Dziś rozpoczyna się dwudniowe posiedzenie Rady Polityki Pieniężnej (RPP) ws. stóp procentowych w Polsce. Rada decyzję w tej sprawie ogłosi w środę 5 czerwca w godzinach popołudniowych. Wtedy też opublikuje komunikat po posiedzeniu. Na czwartek 6 czerwca zaplanowana jest natomiast konferencja prasowa prezesa NBP Adama Glapińskiego.

Rynek jest przekonany co do tego, że na czerwcowym posiedzeniu Rada nie zmieni stóp procentowych, pozostawiając główną z nich na poziomie 5,75 proc. Inwestorzy z pewnością jednak będą z uwagą czytali komunikat Rady i bacznie będą się wsłuchiwali w to co do powiedzenia ma prezes NBP odnośnie ostatnich danych inflacyjnych z Polski, które pokazały dużo niższą wzrost cen od prognoz ekonomistów. W maju, jak wynika z wstępnych szacunków opublikowanych przez GUS, inflacja w Polsce wzrosła do 2,5 proc. R/R z 2,4 proc. w kwietniu. To nie tylko był wzrost dużo niższy od rynkowych prognoz na poziomie 2,8 proc., ale również niższy niż najbardziej optymistyczne założenia ekonomistów, którzy przewidywali wzrost inflacji do 2,6 proc.
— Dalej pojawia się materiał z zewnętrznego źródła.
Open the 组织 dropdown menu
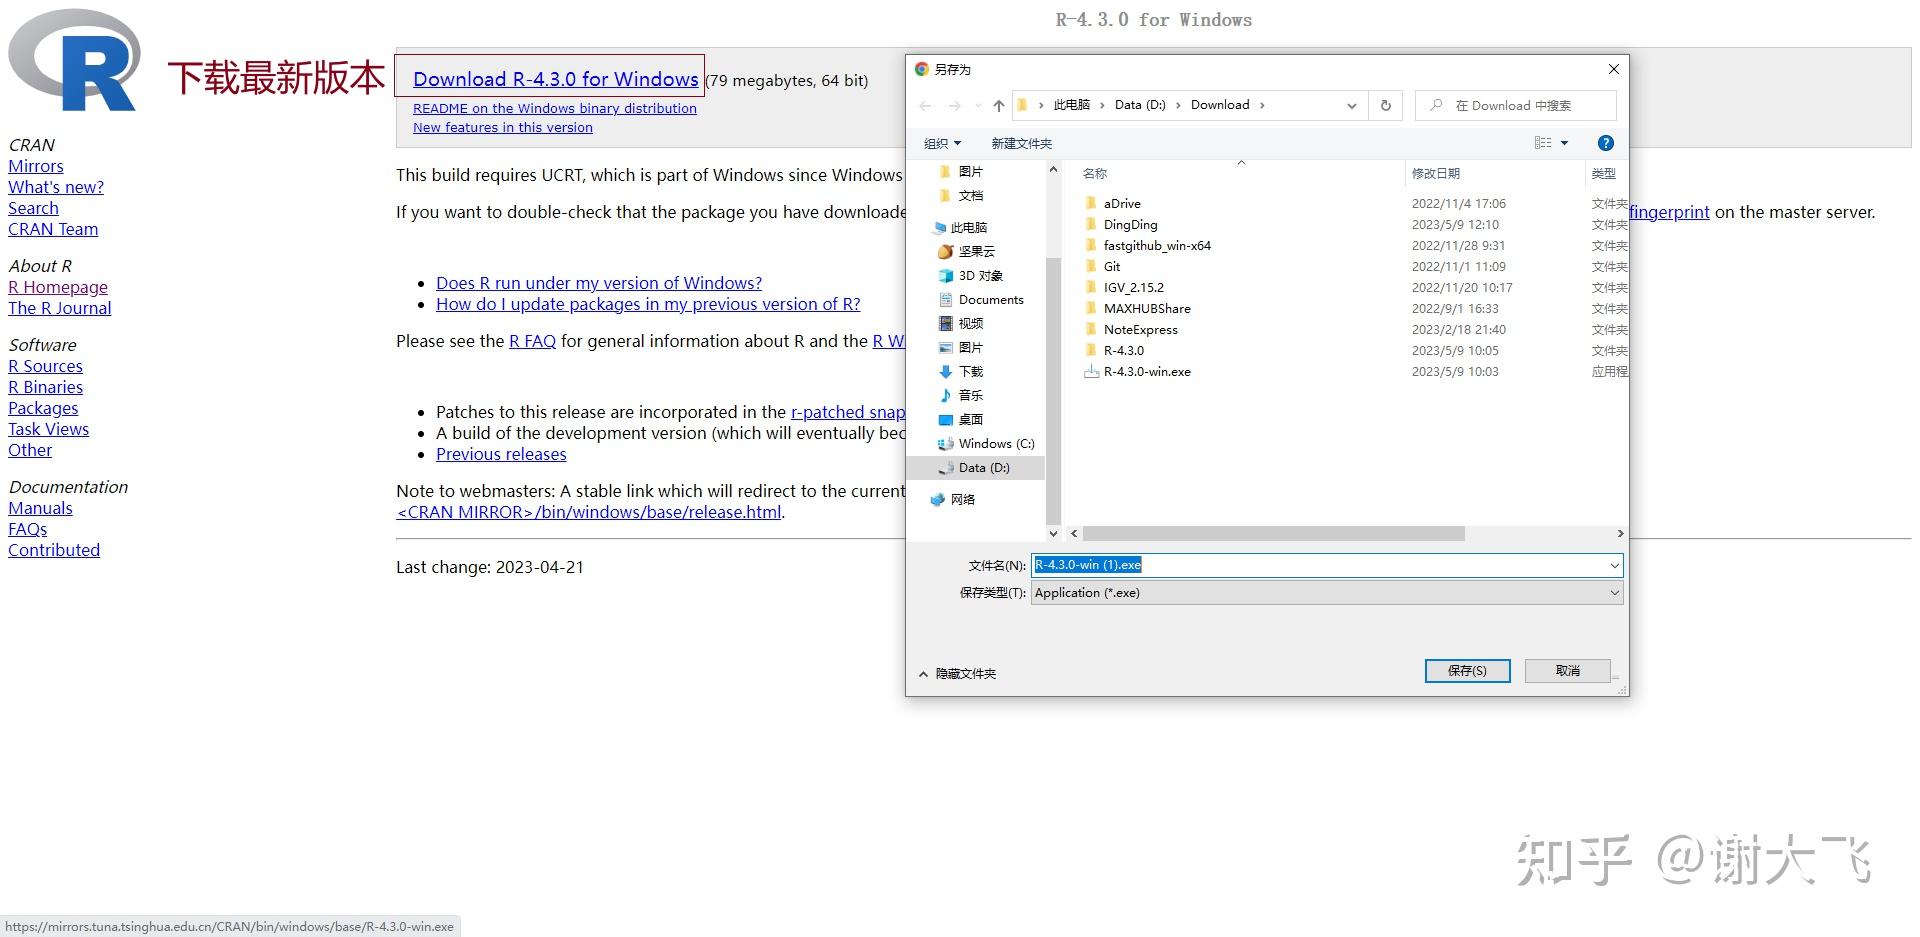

Niższa od oczekiwań inflacja, w zestawieniu z ostatnim bardzo słabym odczytem indeksu PMI dla polskiego przemysłu, czy też z niższą od oczekiwań sprzedażą detaliczną, mogą w opinii niektórych lekko otwierać furtkę do cięcia stóp procentowych jeszcze w końcówce tego roku. Jednak, żeby takie oczekiwania nabrały bardziej powszechnego charakteru, a tym samym wpłynęły na notowania złotego i obligacji, zielone światło musi dać RPP lub prezes NBP, sugerując możliwość zaistnienia takiej sytuacji w przyszłości.